As I made dinner this evening, I listened to the kids playing a board game with Jonathan in the other room.  A wall between us, certainly not the open floor plans of more modern homes.  I felt a shift occurring, movement between the kitchen and the room we call the family room, with the warm woodstove and the games we had played together all day.  I was perceiving the space differently.

We were starting a shift in how we use the space created by these very old walls.  It is hard to explain.  A change in the familiarity of the space.  The family room is clearly, given the large fireplace with a beehive bread oven beside it, the original kitchen.  Yet in some ways, after a weekend spent in what we think of as the family room, it was now the heart of the home, not the kitchen as I often perceive it to be.  It's funny how a change of season, a celebration, a weekend spent using the space a bit differently, can so completely change your center, your balance, where you place yourself and feel most at ease.  A bounce, a feeling of weightlessness, and when you land on solid ground, you feel mixed up and jostled.

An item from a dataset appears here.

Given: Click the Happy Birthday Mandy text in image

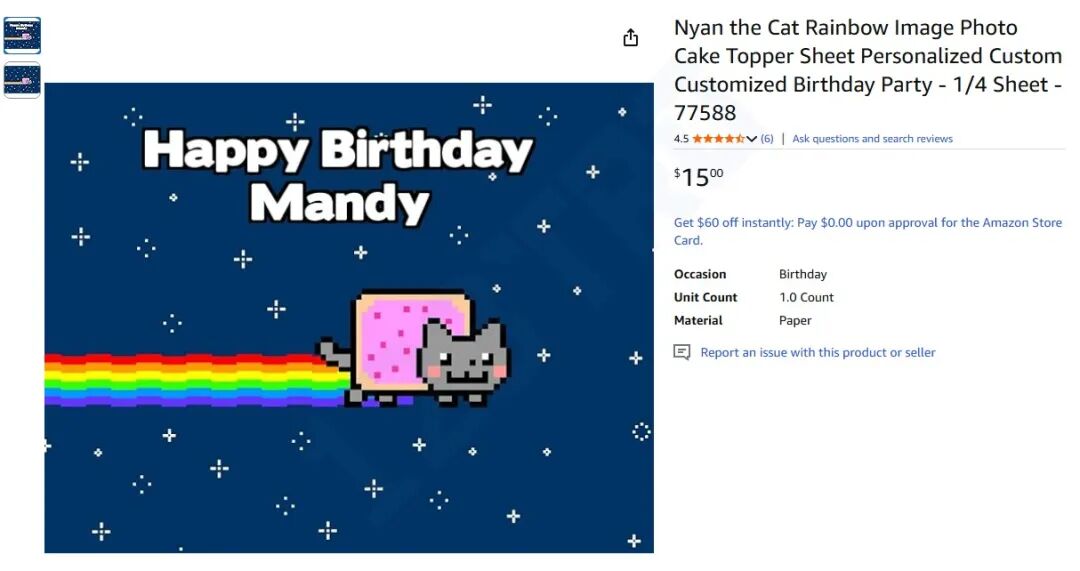Looking at the screenshot, I should click(338, 177).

And this repositioning, this flexibility, this respect for what it is.  It is how this house has survived.  How it has been home to so many before us.  And how it settles into feeling like our home.  How we think creatively about how to use the space, how to make its eccentricities work for us, how we are reminded constantly of its stories, its mysteries, and its uniqueness.

It was a very good weekend.  It was home.